La France a besoin de ses entreprises
David Lisnard, Sophie de Menthon, lors de la conférence de presse au sujet de la Fête de l'entreprise, le 11 octobre 2022. Image (c) ETHIC

Honnies par l’extrême-gauche, trop souvent représentées dans les médias de manière caricaturale et négative, nos entreprises françaises sont essentielles pour la production des richesses. Il y a 20 ans, ETHIC, l’organisation patronale présidée par notre chroniqueuse, Sophie de Menthon, lançait la Fête de l’entreprise pour changer cette image. Un entretien croisé avec le parrain de la 20e édition, David Lisnard, maire de Cannes.

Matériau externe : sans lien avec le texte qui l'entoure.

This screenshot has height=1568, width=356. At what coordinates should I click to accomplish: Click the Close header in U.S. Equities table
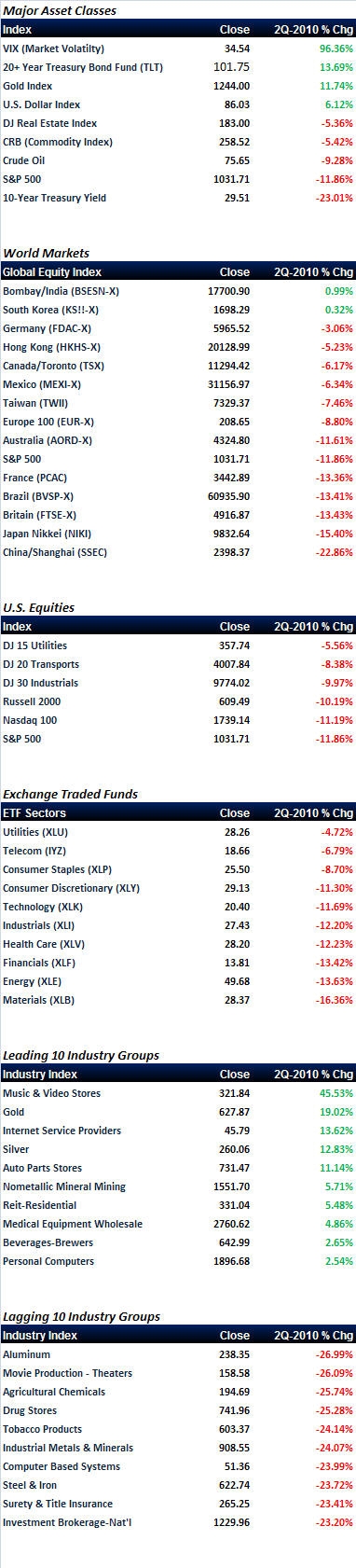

Sophie de Menthon : Jeudi 20 octobre, nous fêterons le 20ème anniversaire de la « Fête des Entreprises » en célébrant l’évènement « J’aime ma Boîte ». Le thème, cette année, est « La richesse d’une entreprise, ce sont ses salariés ». Je suis vraiment enchantée, David Lisnard, que vous en soyez le parrain. Ce n’est pas anodin car à travers ce parrainage ce sont tous les maires de France qui sont mobilisés pour fêter les entreprises de leur ville. Je sais que nous partageons les mêmes convictions en termes de management (qu’il s’agisse de l’État ou des entreprises), de valeurs, de détermination à faire… et peut-être – manquons de modestie ! – de courage. Pourquoi avez-vous tout de suite accroché au concept de « J’aime ma boîte » ? Je sais qu’à Cannes vous l’avez déjà largement célébré les années précédentes…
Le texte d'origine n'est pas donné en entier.